10年近く前の映画となるが、今見ても手に汗握る内容には感無量。
当時としては最新鋭に近かったアニマトリクスを多様することで、実写とCGの融合を実に上手くこなしている。
あらすじはいたって簡単。
他の惑星に行ったら、虫っぽい宇宙人(バグ)がいっぱいいて、気づいたら存亡をかけた人類全面戦争になってました。
というお話。実にわかりやすい(笑
人類が戦地でボロボロに負けていても、軍はプロパガンダばりの放送をがんがん流し、国民の意識を軍の都合のいい方向に持っていくCMが要所要所に入るのだが、この映画がアメリカに対する皮肉を言っているように感じて、のが実に面白い。

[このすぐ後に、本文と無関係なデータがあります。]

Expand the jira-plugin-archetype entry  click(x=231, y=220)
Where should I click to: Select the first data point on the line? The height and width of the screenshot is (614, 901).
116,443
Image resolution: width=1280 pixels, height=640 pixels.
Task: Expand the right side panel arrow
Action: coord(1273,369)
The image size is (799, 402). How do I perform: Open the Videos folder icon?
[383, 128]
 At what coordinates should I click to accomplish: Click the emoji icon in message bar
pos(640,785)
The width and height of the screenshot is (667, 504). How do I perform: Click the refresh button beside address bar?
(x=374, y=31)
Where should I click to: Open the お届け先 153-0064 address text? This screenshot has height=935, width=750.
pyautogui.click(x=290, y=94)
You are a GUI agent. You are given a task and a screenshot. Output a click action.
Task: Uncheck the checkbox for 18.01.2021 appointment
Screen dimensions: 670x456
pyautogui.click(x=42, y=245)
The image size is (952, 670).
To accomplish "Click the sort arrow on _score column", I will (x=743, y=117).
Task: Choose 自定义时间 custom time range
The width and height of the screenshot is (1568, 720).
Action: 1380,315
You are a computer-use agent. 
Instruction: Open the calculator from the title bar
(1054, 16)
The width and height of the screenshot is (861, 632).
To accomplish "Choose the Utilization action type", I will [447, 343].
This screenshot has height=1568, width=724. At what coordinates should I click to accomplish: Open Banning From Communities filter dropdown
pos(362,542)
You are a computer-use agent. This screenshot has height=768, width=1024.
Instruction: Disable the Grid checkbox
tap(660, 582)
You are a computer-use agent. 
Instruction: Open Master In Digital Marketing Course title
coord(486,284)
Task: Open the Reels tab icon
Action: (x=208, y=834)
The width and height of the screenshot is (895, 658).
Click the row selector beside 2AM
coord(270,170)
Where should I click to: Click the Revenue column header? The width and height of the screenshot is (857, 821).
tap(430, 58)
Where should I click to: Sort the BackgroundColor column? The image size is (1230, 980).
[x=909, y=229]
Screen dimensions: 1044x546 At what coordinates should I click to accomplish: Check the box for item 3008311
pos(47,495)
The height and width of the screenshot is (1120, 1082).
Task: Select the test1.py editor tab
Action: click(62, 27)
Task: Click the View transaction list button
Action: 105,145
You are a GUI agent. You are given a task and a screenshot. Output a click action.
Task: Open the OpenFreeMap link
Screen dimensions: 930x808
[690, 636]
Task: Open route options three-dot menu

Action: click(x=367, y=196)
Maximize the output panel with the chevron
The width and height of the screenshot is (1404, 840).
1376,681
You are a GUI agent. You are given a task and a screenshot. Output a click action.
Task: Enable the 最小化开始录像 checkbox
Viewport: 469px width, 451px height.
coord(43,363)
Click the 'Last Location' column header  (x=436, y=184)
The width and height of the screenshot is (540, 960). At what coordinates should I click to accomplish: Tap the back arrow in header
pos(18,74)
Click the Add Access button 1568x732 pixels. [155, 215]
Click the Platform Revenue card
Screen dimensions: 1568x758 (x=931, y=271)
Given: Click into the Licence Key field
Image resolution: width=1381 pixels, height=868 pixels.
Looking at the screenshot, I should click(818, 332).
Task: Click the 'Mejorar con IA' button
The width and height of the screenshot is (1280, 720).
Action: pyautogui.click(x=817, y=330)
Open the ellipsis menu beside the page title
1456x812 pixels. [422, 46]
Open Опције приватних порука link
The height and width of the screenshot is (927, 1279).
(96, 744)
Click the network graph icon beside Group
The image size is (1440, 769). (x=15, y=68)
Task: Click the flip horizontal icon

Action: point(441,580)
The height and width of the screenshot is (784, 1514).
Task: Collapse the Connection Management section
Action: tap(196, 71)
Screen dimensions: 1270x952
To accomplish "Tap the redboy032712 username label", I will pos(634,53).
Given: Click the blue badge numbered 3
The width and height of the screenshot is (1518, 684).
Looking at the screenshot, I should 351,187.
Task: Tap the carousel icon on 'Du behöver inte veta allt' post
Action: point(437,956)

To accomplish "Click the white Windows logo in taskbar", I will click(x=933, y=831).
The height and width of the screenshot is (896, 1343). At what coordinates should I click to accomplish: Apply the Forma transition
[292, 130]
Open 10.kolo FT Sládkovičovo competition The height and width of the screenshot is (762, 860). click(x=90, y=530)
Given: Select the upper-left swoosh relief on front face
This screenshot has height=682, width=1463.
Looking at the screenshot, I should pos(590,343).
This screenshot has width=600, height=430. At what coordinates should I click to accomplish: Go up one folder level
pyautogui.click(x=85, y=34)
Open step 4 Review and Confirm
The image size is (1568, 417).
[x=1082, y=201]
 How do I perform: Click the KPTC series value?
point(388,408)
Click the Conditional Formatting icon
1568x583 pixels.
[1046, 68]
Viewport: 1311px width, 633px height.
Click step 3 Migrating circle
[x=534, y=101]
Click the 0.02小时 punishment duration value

主人公リコは彼女を追って軍に入隊することにしたのだが、彼女に振られ、更に自分のミスで仲間を殺してしまう。失意の中退役しようとしていたところ、敵の隕石落下攻撃で故郷を失ってしまう。両親を殺され故郷を消滅させたバグに復讐するために軍に残り、歩兵部隊として戦地を駆け巡る!!
だが実際に降り立った戦場は実に地獄絵図だった。
大量のバグが押し寄せ、次々と仲間が殺されていくのだ。
この大量のバグが押し寄せるシーンはまさに圧巻。
どんなに強力な兵器で立ち向かっていっても、バグは何十何百と押し寄せ、倒しても倒しても迫ってくる。必死に応戦して生き延びるリコ。
彼の未来はいかに!?
といったところですが、バグとの戦闘よりもリコの出世街道まっしぐらな生き様の方に心を打たれてしまう。
何せ上官がどんどん死んでいくものだから、階級が繰り上がっていって、どんどん出生していく。1回の戦闘で二階級特進だなんて当たり前。
こいつはどこまで出世するんだ?と思わず笑ってしまう。(笑
内容的には、原作で出てくるパワードスーツが出てこないということで、原作ファンから大ブーイングを受けたり、ご都合主義で何にも考えられていないような戦地での戦い方などから、一般的に受けをとることが出来ずに、興行収入があまりよろしいものではなかった。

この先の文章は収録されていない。